The paper also addresses the "ontologic anxiety" inherent in Bitcoin's fragile survival and critiques the misplaced confidence in its longevity, often justified by the Lindy effect. Finally, it considers Bitcoin's vulnerability to non-deterministic events, positing that minor disruptions could cascade into system's "cold death."

Posthuman Creative Styling -- a Philosophy and Model for Representing the Actions of Creative Individuals When Generating Creative Writing.

Christopher Mart

This presentation is about a joint discipline philosophy called 'posthuman creative styling'. It presents a model for creative styling actions applicable to both machine writers and people. The format for the model is based on a conceptual space framework which has been developed using a terminology borrowed from \*computer science\* and object-oriented programming (OOP). The method used was to allow \*creative writing\* practice to inform the model's outcome. It did this by a process of discovery for the three types of creative action: exploration, transformation and combination of conceptual spaces and developed a procedural notation for each. By encoding style rules into formulae, ninety-nine pieces of creative writing were generated by a creative individual, with notes made for how the qualities of the writing's style had their value calculated.

The qualities covered many types of conceptual space for the different and varied style actions that creative writers use. Using mnemonics to simplify the notation, the model demonstrates how the processes of all creative individuals can be described. The presentation will show how its way of describing style as a kind of atomic entity is a practical way forward for researchers interested in encoding style creativity.

The Virtuous Machine: Extended Cognition as Scaffolding for Artificial Moral Development

Justas Petronis

When artificial intelligence systems already increasingly shape our decision-making processes, this presentation presents a radical reconceptualization of artificial moral development. By synthesizing Clark and Chalmers' extended mind thesis with Vallor's technomoral virtue ethics, presentation proposes a framework that moves beyond the limitations of current principlism-based approaches to AI ethics. Rather than treating AI systems as independent moral agents, we position them as components of extended moral cognitive systems, inextricably linked with human moral agents. The framework leverages predictive processing architectures and the "controlled hallucination" model of cognition to establish a foundation for genuine moral perception and judgment in artificial systems. Through the lens of four core virtues - justice, honesty, responsibility, and care - we demonstrate how moral capabilities can be developed through extended cognitive scaffolding and dynamic interaction with human moral agents.

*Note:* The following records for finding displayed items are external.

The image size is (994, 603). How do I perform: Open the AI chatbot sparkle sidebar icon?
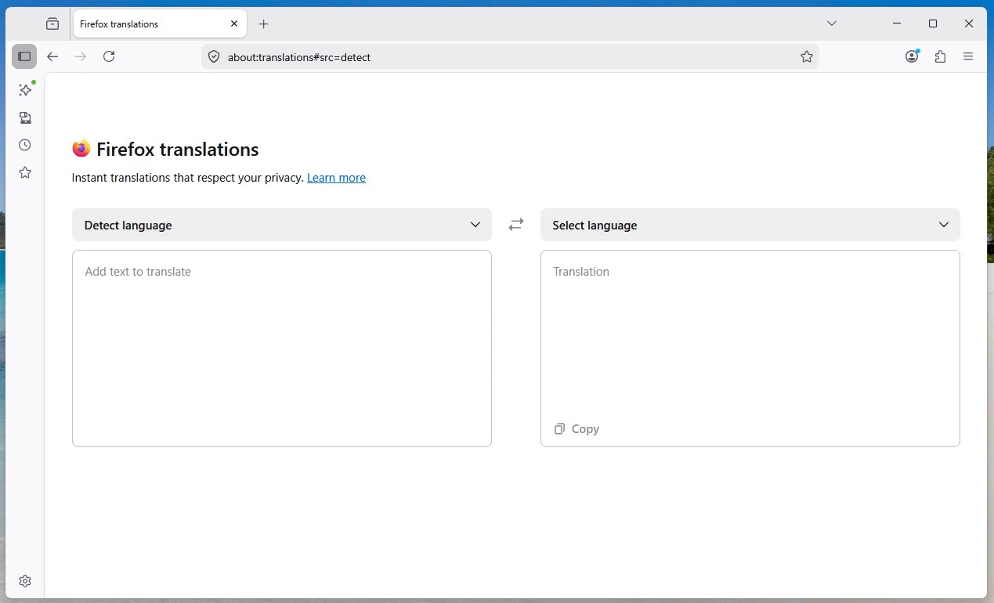pos(25,90)
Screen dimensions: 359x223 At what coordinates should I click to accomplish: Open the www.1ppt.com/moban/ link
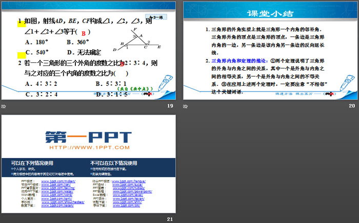tap(52, 181)
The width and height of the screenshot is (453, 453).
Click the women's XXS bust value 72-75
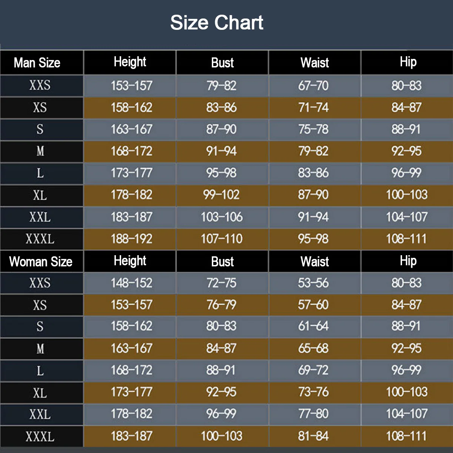point(222,283)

This approach addresses the longstanding "ELIZA problem" while offering practical implementation strategies for virtue-based AI systems. The research contributes to multiple domains, including AI ethics, cognitive science, and embodied cognition, with implications extending from theoretical frameworks to practical AI development and deployment strategies.

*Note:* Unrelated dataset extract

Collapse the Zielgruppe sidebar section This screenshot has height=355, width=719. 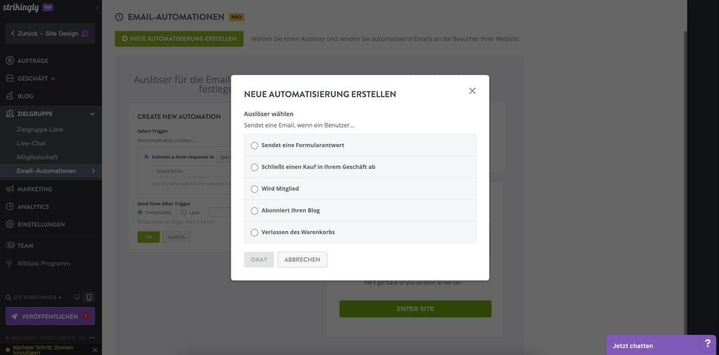[92, 113]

Simulation of AI Hybrid Ethics with Use of Multiagent Technology and Problem of Hidden Normativity

Krzysztof Sołoducha

The objective of my talk will be to present first results of ongoing research project which pursues to find an answer to the question of how the emerging technology of human assisting embodied robots can be equipped with a system of simulating the attitudes and moral values of its users using contemporary methods of digital humanities. Therefore we started to build a simple and effective system for identifying of the ethical preferences of users of human assisting social machines -- recognising the explicit and implicit normativity influencing their ethical decisions. In the next step, these identified implicit and explicit normativities should be implemented into a system of their digital simulation. The platform for doing so will be multi-agent AI technology, which is regarded as a so-called complex (compound) artificial intelligence system.